Right to compensation and liability

  1. Any person who has suffered material or non-material damage as a result of an infringement of this Regulation shall have the right to receive compensation from the controller or processor for the damage suffered.
  2. 1Any controller involved in processing shall be liable for the damage caused by processing which infringes this Regulation. 2A processor shall be liable for the damage caused by processing only where it has not complied with obligations of this Regulation specifically directed to processors or where it has acted outside or contrary to lawful instructions of the controller.
  3. A controller or processor shall be exempt from liability under paragraph 2 if it proves that it is not in any way responsible for the event giving rise to the damage.

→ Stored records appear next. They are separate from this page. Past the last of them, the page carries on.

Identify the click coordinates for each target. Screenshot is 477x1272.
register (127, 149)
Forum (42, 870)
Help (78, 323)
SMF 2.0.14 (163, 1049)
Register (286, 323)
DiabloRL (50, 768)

  4. Where more than one controller or processor, or both a controller and a processor, are involved in the same processing and where they are, under paragraphs 2 and 3, responsible for any damage caused by processing, each controller or processor shall be held liable for the entire damage in order to ensure effective compensation of the data subject.
  5. Where a controller or processor has, in accordance with paragraph 4, paid full compensation for the damage suffered, that controller or processor shall be entitled to claim back from the other controllers or processors involved in the same processing that part of the compensation corresponding to their part of responsibility for the damage, in accordance with the conditions set out in paragraph 2.
  6. Court proceedings for exercising the right to receive compensation shall be brought before the courts competent under the law of the Member State referred to in Article 79(2).